### Written task
Copy each of these rows back word for word.

━━━━━ Task input ━━━━━

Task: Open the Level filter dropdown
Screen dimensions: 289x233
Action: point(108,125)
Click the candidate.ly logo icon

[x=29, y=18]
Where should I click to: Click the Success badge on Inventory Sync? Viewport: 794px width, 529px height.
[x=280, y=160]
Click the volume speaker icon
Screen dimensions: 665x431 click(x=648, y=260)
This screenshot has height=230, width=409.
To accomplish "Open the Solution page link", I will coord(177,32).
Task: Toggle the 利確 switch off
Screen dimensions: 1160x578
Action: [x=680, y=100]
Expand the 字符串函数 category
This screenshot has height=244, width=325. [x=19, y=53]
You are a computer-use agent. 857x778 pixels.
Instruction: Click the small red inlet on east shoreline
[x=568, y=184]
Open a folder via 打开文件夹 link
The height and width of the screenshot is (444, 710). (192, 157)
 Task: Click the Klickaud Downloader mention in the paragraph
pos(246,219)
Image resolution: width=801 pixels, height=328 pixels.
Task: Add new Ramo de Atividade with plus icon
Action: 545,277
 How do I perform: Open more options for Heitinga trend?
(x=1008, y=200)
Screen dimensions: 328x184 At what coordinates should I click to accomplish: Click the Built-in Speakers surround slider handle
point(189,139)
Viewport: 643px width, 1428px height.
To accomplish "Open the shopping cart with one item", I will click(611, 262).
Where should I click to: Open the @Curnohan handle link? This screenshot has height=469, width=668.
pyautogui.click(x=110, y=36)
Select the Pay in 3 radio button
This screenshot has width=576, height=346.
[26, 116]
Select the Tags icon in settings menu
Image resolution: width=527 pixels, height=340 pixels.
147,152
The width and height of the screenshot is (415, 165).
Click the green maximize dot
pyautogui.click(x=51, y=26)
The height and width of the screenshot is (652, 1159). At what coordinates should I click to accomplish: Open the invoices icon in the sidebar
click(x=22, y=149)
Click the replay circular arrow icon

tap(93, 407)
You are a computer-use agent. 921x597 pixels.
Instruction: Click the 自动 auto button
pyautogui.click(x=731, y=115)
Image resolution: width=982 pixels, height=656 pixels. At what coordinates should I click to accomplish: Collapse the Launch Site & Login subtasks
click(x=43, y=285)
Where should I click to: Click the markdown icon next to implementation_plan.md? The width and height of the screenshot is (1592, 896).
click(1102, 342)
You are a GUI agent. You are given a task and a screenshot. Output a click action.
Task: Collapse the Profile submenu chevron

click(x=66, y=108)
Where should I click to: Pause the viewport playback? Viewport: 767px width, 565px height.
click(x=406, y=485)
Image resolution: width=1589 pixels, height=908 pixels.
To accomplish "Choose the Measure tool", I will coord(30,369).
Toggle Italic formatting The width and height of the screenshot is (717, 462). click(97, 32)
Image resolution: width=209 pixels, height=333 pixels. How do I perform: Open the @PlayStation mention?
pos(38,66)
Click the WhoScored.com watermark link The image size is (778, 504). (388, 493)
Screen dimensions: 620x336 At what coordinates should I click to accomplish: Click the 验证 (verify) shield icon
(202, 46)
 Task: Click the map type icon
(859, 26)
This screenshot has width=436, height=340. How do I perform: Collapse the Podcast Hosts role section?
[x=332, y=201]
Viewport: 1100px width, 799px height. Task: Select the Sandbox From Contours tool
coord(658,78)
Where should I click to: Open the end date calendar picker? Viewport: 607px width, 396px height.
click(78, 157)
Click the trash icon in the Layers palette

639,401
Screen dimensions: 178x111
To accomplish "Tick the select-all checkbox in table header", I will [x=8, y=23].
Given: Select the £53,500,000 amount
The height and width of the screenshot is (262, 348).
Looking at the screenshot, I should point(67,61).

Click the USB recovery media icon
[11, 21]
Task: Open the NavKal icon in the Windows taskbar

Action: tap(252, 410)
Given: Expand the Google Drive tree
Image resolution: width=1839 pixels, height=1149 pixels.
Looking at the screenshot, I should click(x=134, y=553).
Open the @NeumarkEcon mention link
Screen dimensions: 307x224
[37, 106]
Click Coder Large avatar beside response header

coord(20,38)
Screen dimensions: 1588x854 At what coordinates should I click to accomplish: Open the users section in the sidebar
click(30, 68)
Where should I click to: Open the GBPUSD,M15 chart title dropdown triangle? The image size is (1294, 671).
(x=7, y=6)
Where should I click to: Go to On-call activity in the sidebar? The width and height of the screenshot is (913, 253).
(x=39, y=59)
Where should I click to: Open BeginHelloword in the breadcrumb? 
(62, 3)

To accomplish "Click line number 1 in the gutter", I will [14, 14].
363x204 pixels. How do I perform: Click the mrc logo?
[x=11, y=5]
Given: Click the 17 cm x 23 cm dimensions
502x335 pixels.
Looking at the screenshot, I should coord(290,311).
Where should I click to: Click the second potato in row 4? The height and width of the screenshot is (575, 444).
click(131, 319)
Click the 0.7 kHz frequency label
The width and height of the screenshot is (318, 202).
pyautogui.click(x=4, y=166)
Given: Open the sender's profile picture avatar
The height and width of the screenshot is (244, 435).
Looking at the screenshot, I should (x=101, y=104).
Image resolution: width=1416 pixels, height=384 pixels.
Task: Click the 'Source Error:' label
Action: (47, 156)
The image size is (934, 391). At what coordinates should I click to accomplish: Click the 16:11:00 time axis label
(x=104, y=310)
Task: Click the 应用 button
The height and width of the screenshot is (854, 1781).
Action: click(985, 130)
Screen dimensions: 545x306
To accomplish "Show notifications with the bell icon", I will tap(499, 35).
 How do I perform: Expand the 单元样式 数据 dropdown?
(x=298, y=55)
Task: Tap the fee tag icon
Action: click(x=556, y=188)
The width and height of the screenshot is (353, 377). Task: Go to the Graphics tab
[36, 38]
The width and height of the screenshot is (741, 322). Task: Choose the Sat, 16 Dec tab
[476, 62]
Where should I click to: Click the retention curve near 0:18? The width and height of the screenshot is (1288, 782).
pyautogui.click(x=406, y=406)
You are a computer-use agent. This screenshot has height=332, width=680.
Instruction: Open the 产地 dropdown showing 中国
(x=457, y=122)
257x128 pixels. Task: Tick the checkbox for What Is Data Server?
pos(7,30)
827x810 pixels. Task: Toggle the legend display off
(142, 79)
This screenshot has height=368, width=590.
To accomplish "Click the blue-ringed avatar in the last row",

━━━━━

### Response
Task: Open the Level filter dropdown
Screen dimensions: 289x233
Action: point(108,125)
Click the candidate.ly logo icon

[x=29, y=18]
Where should I click to: Click the Success badge on Inventory Sync? Viewport: 794px width, 529px height.
[x=280, y=160]
Click the volume speaker icon
Screen dimensions: 665x431 click(x=648, y=260)
This screenshot has height=230, width=409.
To accomplish "Open the Solution page link", I will coord(177,32).
Task: Toggle the 利確 switch off
Screen dimensions: 1160x578
Action: [x=680, y=100]
Expand the 字符串函数 category
This screenshot has height=244, width=325. [x=19, y=53]
You are a computer-use agent. 857x778 pixels.
Instruction: Click the small red inlet on east shoreline
[x=568, y=184]
Open a folder via 打开文件夹 link
The height and width of the screenshot is (444, 710). (192, 157)
 Task: Click the Klickaud Downloader mention in the paragraph
pos(246,219)
Image resolution: width=801 pixels, height=328 pixels.
Task: Add new Ramo de Atividade with plus icon
Action: 545,277
 How do I perform: Open more options for Heitinga trend?
(x=1008, y=200)
Screen dimensions: 328x184 At what coordinates should I click to accomplish: Click the Built-in Speakers surround slider handle
point(189,139)
Viewport: 643px width, 1428px height.
To accomplish "Open the shopping cart with one item", I will click(611, 262).
Where should I click to: Open the @Curnohan handle link? This screenshot has height=469, width=668.
pyautogui.click(x=110, y=36)
Select the Pay in 3 radio button
This screenshot has width=576, height=346.
[26, 116]
Select the Tags icon in settings menu
Image resolution: width=527 pixels, height=340 pixels.
147,152
The width and height of the screenshot is (415, 165).
Click the green maximize dot
pyautogui.click(x=51, y=26)
The height and width of the screenshot is (652, 1159). At what coordinates should I click to accomplish: Open the invoices icon in the sidebar
click(x=22, y=149)
Click the replay circular arrow icon

tap(93, 407)
You are a computer-use agent. 921x597 pixels.
Instruction: Click the 自动 auto button
pyautogui.click(x=731, y=115)
Image resolution: width=982 pixels, height=656 pixels. At what coordinates should I click to accomplish: Collapse the Launch Site & Login subtasks
click(x=43, y=285)
Where should I click to: Click the markdown icon next to implementation_plan.md? The width and height of the screenshot is (1592, 896).
click(1102, 342)
You are a GUI agent. You are given a task and a screenshot. Output a click action.
Task: Collapse the Profile submenu chevron

click(x=66, y=108)
Where should I click to: Pause the viewport playback? Viewport: 767px width, 565px height.
click(x=406, y=485)
Image resolution: width=1589 pixels, height=908 pixels.
To accomplish "Choose the Measure tool", I will coord(30,369).
Toggle Italic formatting The width and height of the screenshot is (717, 462). click(97, 32)
Image resolution: width=209 pixels, height=333 pixels. How do I perform: Open the @PlayStation mention?
pos(38,66)
Click the WhoScored.com watermark link The image size is (778, 504). (388, 493)
Screen dimensions: 620x336 At what coordinates should I click to accomplish: Click the 验证 (verify) shield icon
(202, 46)
 Task: Click the map type icon
(859, 26)
This screenshot has width=436, height=340. How do I perform: Collapse the Podcast Hosts role section?
[x=332, y=201]
Viewport: 1100px width, 799px height. Task: Select the Sandbox From Contours tool
coord(658,78)
Where should I click to: Open the end date calendar picker? Viewport: 607px width, 396px height.
click(78, 157)
Click the trash icon in the Layers palette

639,401
Screen dimensions: 178x111
To accomplish "Tick the select-all checkbox in table header", I will [x=8, y=23].
Given: Select the £53,500,000 amount
The height and width of the screenshot is (262, 348).
Looking at the screenshot, I should point(67,61).

Click the USB recovery media icon
[11, 21]
Task: Open the NavKal icon in the Windows taskbar

Action: tap(252, 410)
Given: Expand the Google Drive tree
Image resolution: width=1839 pixels, height=1149 pixels.
Looking at the screenshot, I should click(x=134, y=553).
Open the @NeumarkEcon mention link
Screen dimensions: 307x224
[37, 106]
Click Coder Large avatar beside response header

coord(20,38)
Screen dimensions: 1588x854 At what coordinates should I click to accomplish: Open the users section in the sidebar
click(30, 68)
Where should I click to: Open the GBPUSD,M15 chart title dropdown triangle? The image size is (1294, 671).
(x=7, y=6)
Where should I click to: Go to On-call activity in the sidebar? The width and height of the screenshot is (913, 253).
(x=39, y=59)
Where should I click to: Open BeginHelloword in the breadcrumb? 
(62, 3)

To accomplish "Click line number 1 in the gutter", I will [14, 14].
363x204 pixels. How do I perform: Click the mrc logo?
[x=11, y=5]
Given: Click the 17 cm x 23 cm dimensions
502x335 pixels.
Looking at the screenshot, I should coord(290,311).
Where should I click to: Click the second potato in row 4? The height and width of the screenshot is (575, 444).
click(131, 319)
Click the 0.7 kHz frequency label
The width and height of the screenshot is (318, 202).
pyautogui.click(x=4, y=166)
Given: Open the sender's profile picture avatar
The height and width of the screenshot is (244, 435).
Looking at the screenshot, I should (x=101, y=104).
Image resolution: width=1416 pixels, height=384 pixels.
Task: Click the 'Source Error:' label
Action: (47, 156)
The image size is (934, 391). At what coordinates should I click to accomplish: Click the 16:11:00 time axis label
(x=104, y=310)
Task: Click the 应用 button
The height and width of the screenshot is (854, 1781).
Action: click(985, 130)
Screen dimensions: 545x306
To accomplish "Show notifications with the bell icon", I will tap(499, 35).
 How do I perform: Expand the 单元样式 数据 dropdown?
(x=298, y=55)
Task: Tap the fee tag icon
Action: click(x=556, y=188)
The width and height of the screenshot is (353, 377). Task: Go to the Graphics tab
[36, 38]
The width and height of the screenshot is (741, 322). Task: Choose the Sat, 16 Dec tab
[476, 62]
Where should I click to: Click the retention curve near 0:18? The width and height of the screenshot is (1288, 782).
pyautogui.click(x=406, y=406)
You are a computer-use agent. This screenshot has height=332, width=680.
Instruction: Open the 产地 dropdown showing 中国
(x=457, y=122)
257x128 pixels. Task: Tick the checkbox for What Is Data Server?
pos(7,30)
827x810 pixels. Task: Toggle the legend display off
(142, 79)
This screenshot has height=368, width=590.
To accomplish "Click the blue-ringed avatar in the last row",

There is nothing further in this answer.